Seine Recherchen ergeben ein ebenso "widersprüchliches wie
eindringliches Bild" eines Mannes, dem seine Menschlichkeit und
seine Wissensschärfe zum Verhängnis werden, erzählt
Böhmer. Mercier, dahinter steckt eigentlich der Schweizer
Philosoph Peter Bieri, hat ein an tiefsinnigen und anregenden
Gedanken recht reiches Buch geschrieben, lobt Böhmer, der fest
überzeugt ist, dass die große Philosophie "dank Peter
Bieri ... mehr zu sagen hat, als sie sich zu sagen traut". Aber
trotz "Tiefgang" gibt's keine Gewähr, weiß der
intellektuell hochgradig erregte Rezensent: "Eine Gewähr
nämlich gibt es nicht, nicht im Lotto und nicht im Leben."

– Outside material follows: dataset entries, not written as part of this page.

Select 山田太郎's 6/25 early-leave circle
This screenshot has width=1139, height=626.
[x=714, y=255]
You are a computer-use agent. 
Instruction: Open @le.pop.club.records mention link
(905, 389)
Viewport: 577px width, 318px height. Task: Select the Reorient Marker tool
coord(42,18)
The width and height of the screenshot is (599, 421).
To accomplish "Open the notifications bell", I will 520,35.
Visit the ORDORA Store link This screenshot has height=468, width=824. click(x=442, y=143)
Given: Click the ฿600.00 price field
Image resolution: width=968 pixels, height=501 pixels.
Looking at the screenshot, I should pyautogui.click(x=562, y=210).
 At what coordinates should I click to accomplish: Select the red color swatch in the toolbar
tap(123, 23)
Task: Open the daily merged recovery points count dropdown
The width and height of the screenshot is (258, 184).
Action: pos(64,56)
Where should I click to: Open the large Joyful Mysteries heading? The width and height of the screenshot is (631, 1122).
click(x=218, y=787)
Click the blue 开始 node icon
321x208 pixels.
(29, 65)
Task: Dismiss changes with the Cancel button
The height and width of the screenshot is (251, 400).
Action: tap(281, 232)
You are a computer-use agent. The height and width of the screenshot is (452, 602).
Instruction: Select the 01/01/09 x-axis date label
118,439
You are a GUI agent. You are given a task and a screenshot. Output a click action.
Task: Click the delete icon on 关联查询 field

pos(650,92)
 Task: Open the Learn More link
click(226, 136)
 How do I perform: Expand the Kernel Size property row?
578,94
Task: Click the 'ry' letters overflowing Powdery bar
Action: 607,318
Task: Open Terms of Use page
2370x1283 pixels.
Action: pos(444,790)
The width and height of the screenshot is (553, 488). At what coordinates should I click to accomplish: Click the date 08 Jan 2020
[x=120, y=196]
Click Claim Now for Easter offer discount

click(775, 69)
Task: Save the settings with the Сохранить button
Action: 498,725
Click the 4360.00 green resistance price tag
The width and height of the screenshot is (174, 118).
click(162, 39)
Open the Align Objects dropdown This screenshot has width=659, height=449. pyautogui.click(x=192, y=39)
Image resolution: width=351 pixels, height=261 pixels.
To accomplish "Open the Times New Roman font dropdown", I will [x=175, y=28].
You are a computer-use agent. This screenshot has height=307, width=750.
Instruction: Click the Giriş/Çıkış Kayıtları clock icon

Rezensionsnotiz zu Süddeutsche Zeitung, 17.11.2004
Zunächst könnte man bei der Lektüre von Burkhard Müllers Rezension annehmen, alles laufe auf einen Verriss hinaus. Da setzt der Autor Pascal Mercier alles daran, einen Heiligen zu schaffen, der natürlich schon lange tot ist und auf dessen Spuren ein unfehlbarer Lateinlehrer mit Namen Raimund Gregorius (genannt "Mundus") wandelt, der quasi aus heiterem Himmel seine Lehrtätigkeit aufgibt, da er ein Büchlein eben dieses Heiligen Amadeu Prado gefunden hat. Zwar kann er kein Wort Portugiesisch und daher das Buch gar nicht lesen, dennoch beschließt er gen Süden aufzubrechen, um dort dem Heiligen auf die Schliche zu kommen. Die Ausführlichkeit, mit der der Rezensent diese "umständliche Rahmenkonstruktion" vorstellt, um dann die zu schwache Spannung, das "gleichförmig gedehnte Tempo" und die Länge des Buchs zu monieren, lässt eigentlich ein vernichtendes Urteil erwarten. Doch das bleibt aus. Stattdessen bemüht sich Burkhard Müller um Verständnis für dieses "verblüffende Wagnis", das der Autor mit seinem Buch eingegangen ist. Dieses besteht nämlich darin, dass hinter den Aufzeichnungen des Heiligen, die den Wunsch artikulieren, Sätze von der Schönheit der Worte Gottes zu sprechen, niemand geringeres als der Autor selbst steht. "Den Heiligen hat er erfunden, um unter dem Vorwand, nach ihm zu suchen, es selbst zu sein", interpretiert Müller mit einer gewissen Sympathie für den hehren Anspruch. Gelungen findet er das Wagestück trotzdem nicht, denn "zuletzt verstimmt die umwegige Unbescheidenheit, die den behaupteten außergewöhnlichen Menschen mit einem Trick dem eigenen Autoren-Ich gutschreiben will".